Chromatography is an analytical technique used to separate mixtures of chemicals into individual components (for analytical or preparative purposes). The introduction of the chromatographic technique was a revolutionary advance in the chemical analysis, allowing for a quick, simple and cheap separation of a mixture of chemical compounds into individual components. How enormous this progress was evidenced by the fact that many times the Nobel Prize was awarded for work related to the discoveries of chromatographic methods (A. Tiselus in 1948 and A.J.P. Martin and R.L.M Synge, 1952).

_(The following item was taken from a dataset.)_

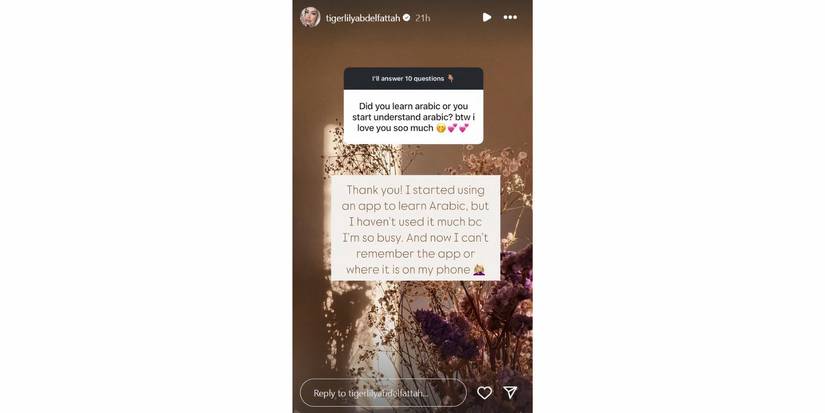Like the story with heart icon

click(484, 392)
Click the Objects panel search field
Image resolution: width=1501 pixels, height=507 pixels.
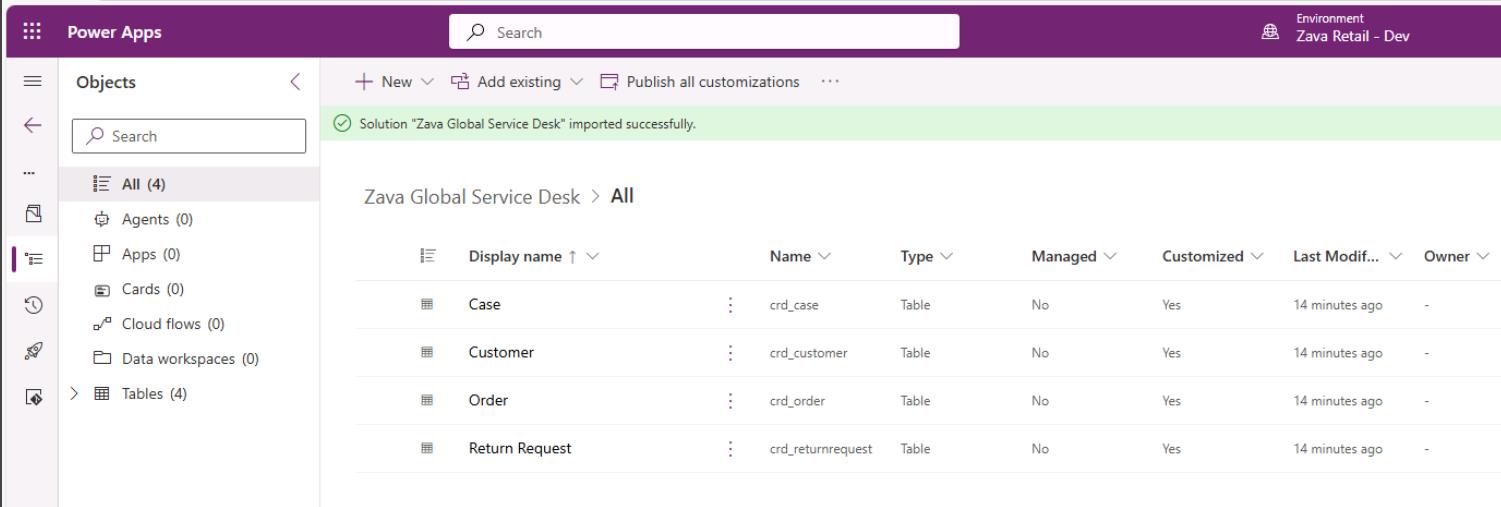[190, 136]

Separation into individual compounds that are components of the mixture takes place through the flow of the mobile phase (eluent) through the stationary phase.

Originally it was

Paper chromatography – the stationary phase is paper suspended in a large chamber at the bottom of which there is an eluent. The lower edge of the blotting paper is suspended in the  chamber. A small amount of the analysed mixture (usually 0.05 – 0.1 ml) is applied with a special pipette on the starting line located just above the point where the eluent will reach. Then the paper is suspended in the chamber where the process of developing the chromatogram takes place. You can clearly see the eluent front moving up the blotting paper. After reaching the appropriate level, we start reading. Individual components are visible in the form of round spots (if they are stretched or the division did not take place, it means that the eluent was wrongly selected), revealed under ultraviolet (UV) light or after spraying with an appropriate developing reagent (very often it was an iodine solution). The individual compounds in the mixture are described by their Rf (retardation factor). It is the ratio of the height at which the spot of a given compound is located to the distance between the starting line and the front of the chromatogram. A low Rf means the spot is close to the starting line, and a high Rf is close to the forehead.

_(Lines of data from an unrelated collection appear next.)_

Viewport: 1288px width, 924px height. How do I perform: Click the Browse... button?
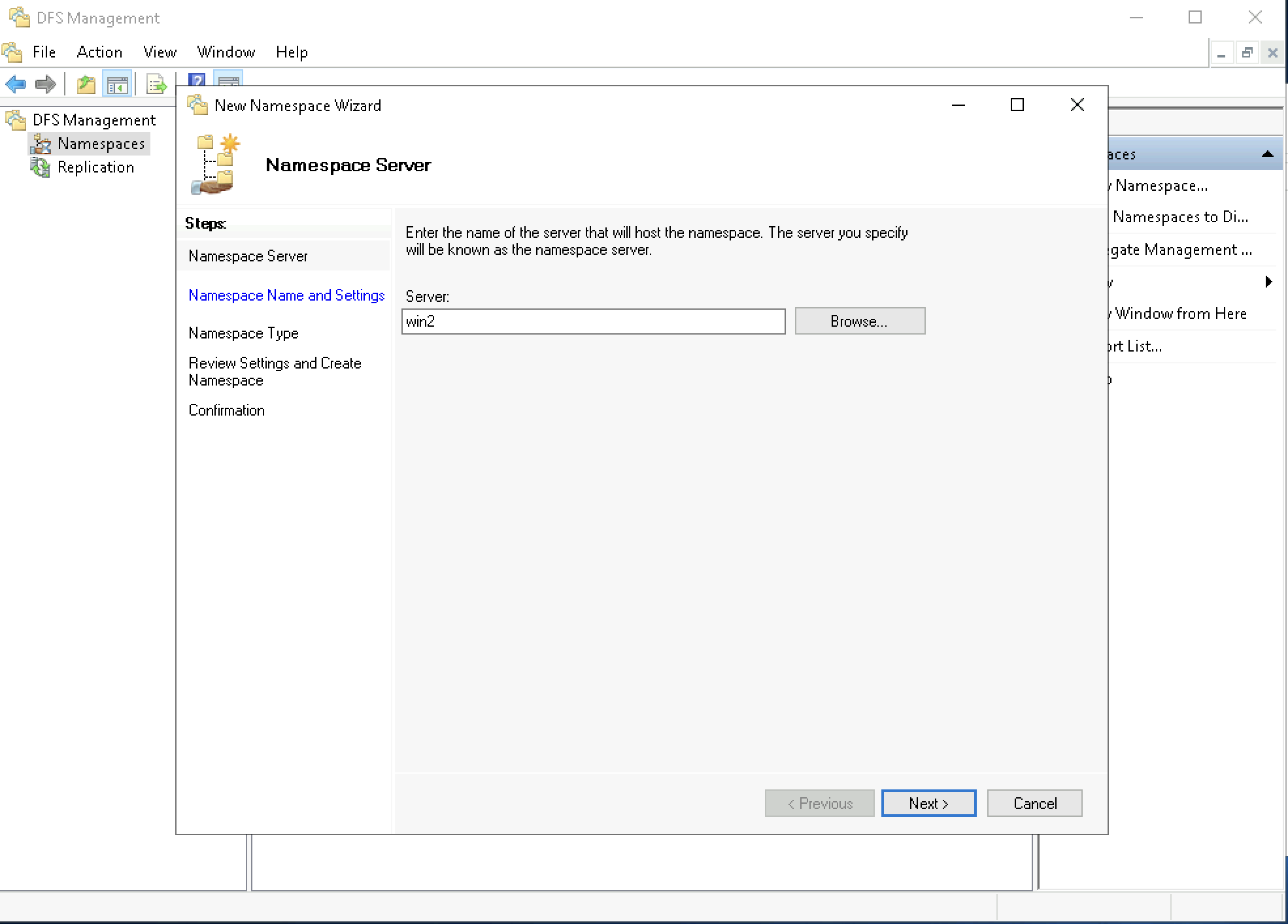tap(859, 321)
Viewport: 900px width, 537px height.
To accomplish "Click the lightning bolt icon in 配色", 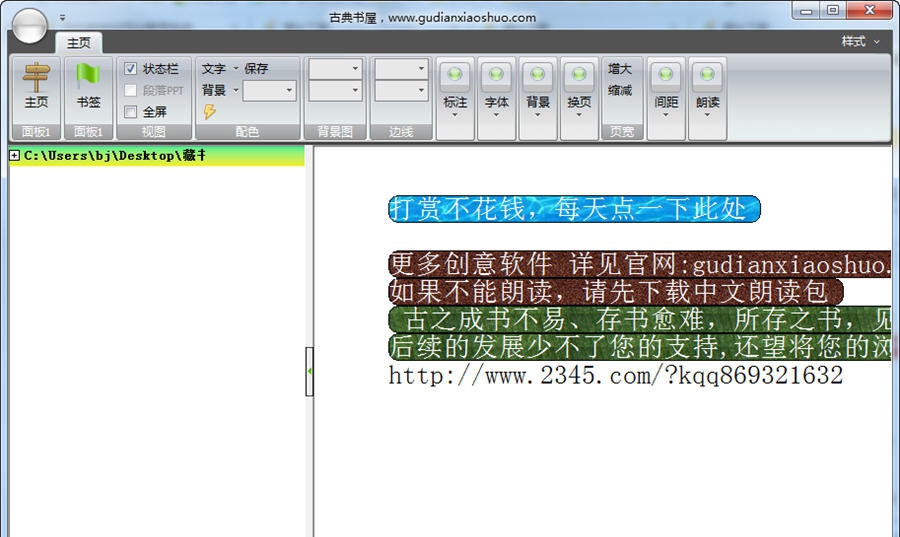I will point(209,112).
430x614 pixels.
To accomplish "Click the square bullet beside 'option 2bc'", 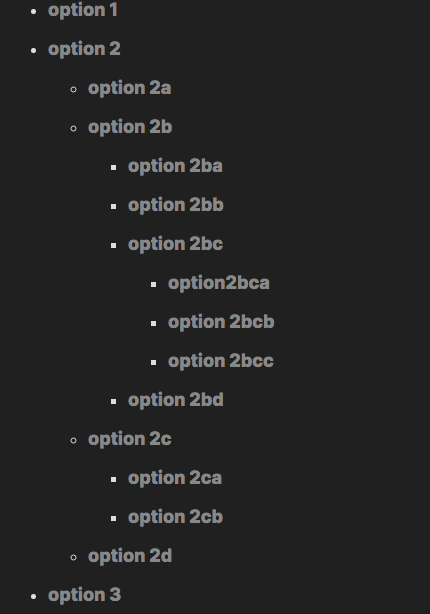I will [114, 246].
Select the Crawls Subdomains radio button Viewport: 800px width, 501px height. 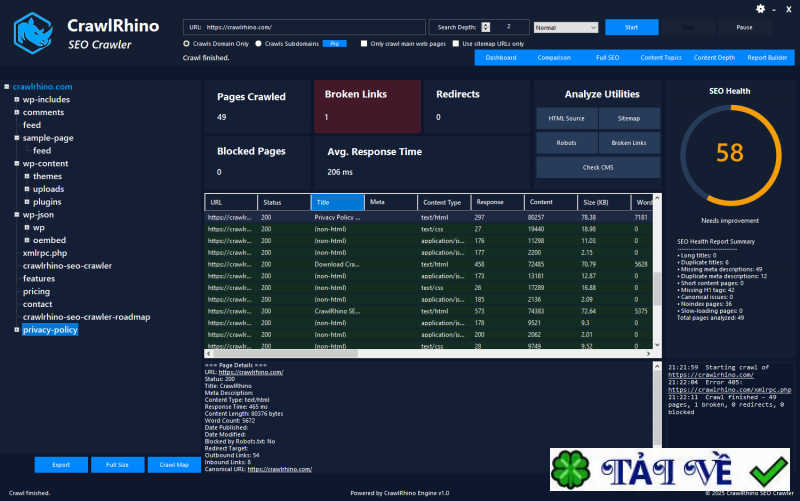pos(259,43)
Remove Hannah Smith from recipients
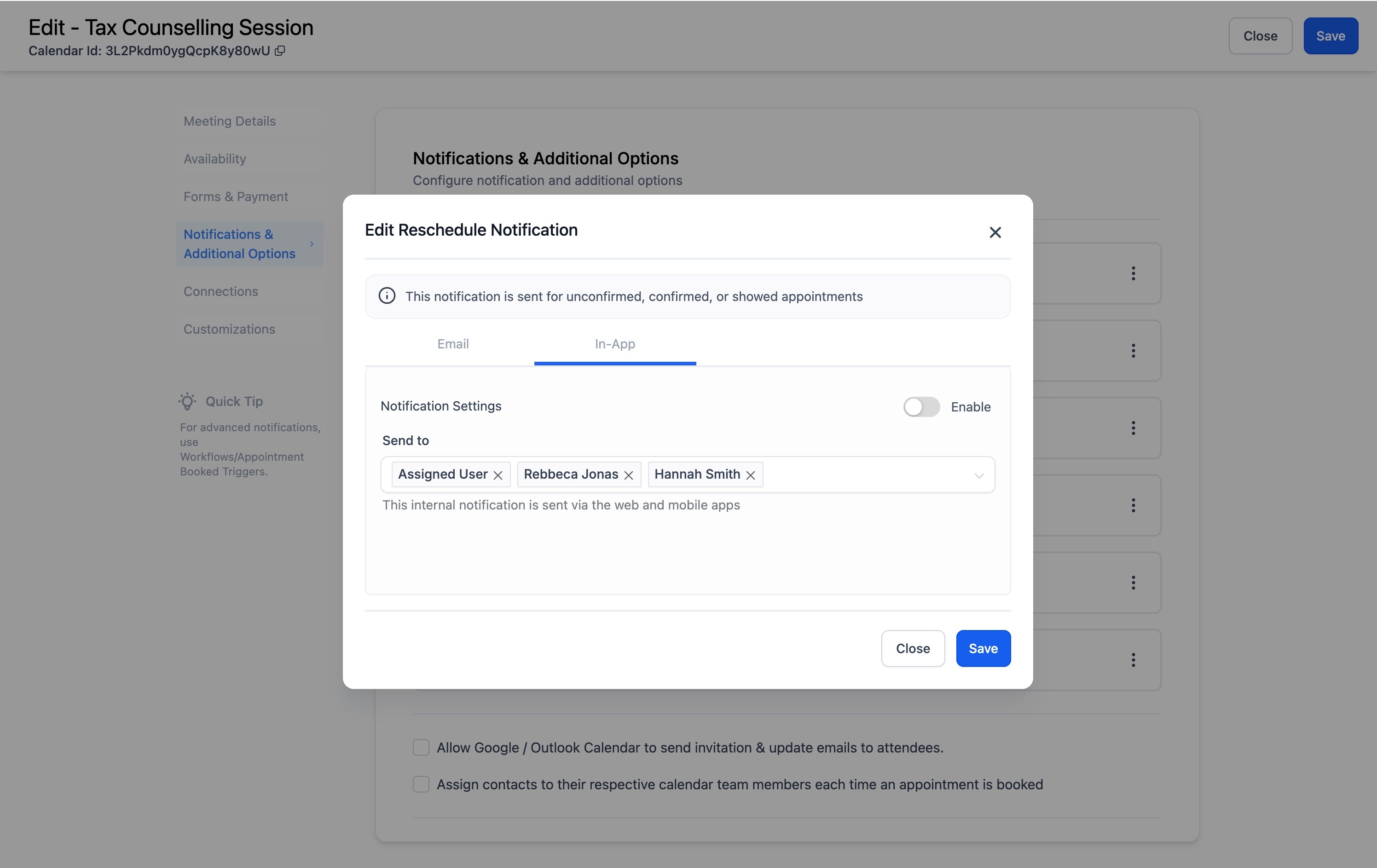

It was quite a cumbersome method, it required the use of large chambers (even 1 meter high) and the handling of large sheets of blotting paper was not easy. To simplify and facilitate this, a method called

Thin layer chromatography – the principles remain the same, only the blotting paper has been replaced with a thin layer of silicone gel (or cellulose) applied to a glass plate (usually of standard size 10 x 20 cm).

First, such plates were poured and prepared by oneself, but very soon plates ready for immediate use and chromatographic chambers adapted to their size became available for sale.